Excerpt provided |
5 Tips to Improve Your Lightroom Workflow
Lightroom is the king when it comes to handling large numbers of photos. With there being no real expense to taking a photo, unlike when people shot on film cameras, it’s fairly easy to find yourself importing hundreds of images at a time into your Lightroom library. We all have our own workflows when it comes to editing (the pattern of actions we tend to repeat with each photo), but we’re not always doing things the most efficient way possible. In this article I’m going to look at some things that you should add, or adjust, to your own Lightroom workflow to make sure you are working efficiently and effectively. Editing shouldn’t always feel like a chore.
#1 Prune Your Library with Flags
Deleting photos. It’s that scary moment where you have to let go and ditch the ‘rejects’ from your library with little hope of recovery. But it’s an essential process, unless you want to have stacks of hard drives just to store all the data. After every shoot, you should prune your photos and choose your favourites, as well as those headed for the bin. This process can be made easier by using Lightroom’s flagging feature.
When you find an image that you want to return to, perhaps the highlights of the session, then select it and hit the ‘P’ key on your keyboard. This marks the image as ‘Pick’, allowing you to mark it for attention and return easily later on by utilising the library filters.

The request | List every word or letter that the Lightroom workflow tips above set in single quotation marks.

Recorded information |
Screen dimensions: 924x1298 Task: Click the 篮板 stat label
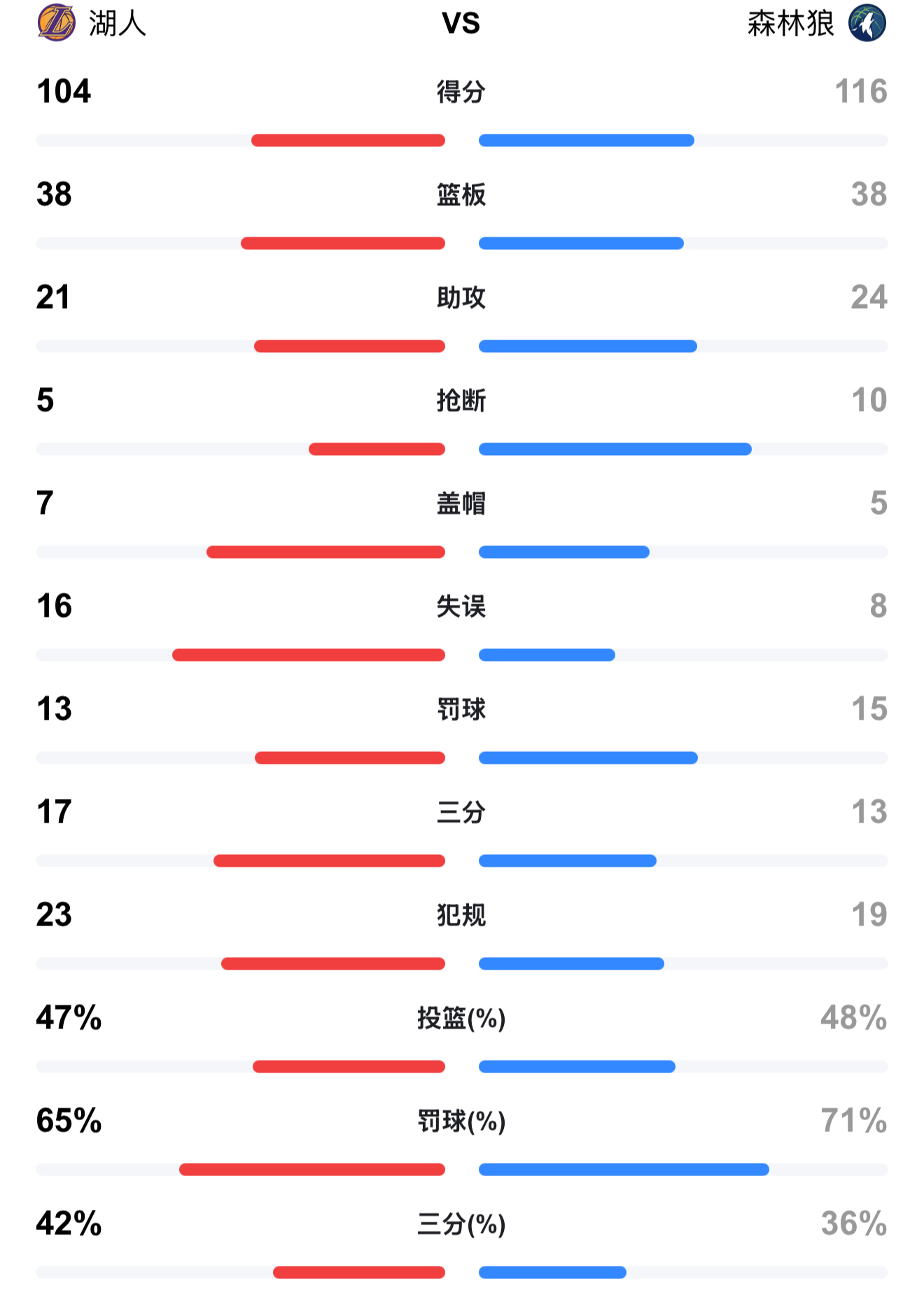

Completed task | rejects, P, Pick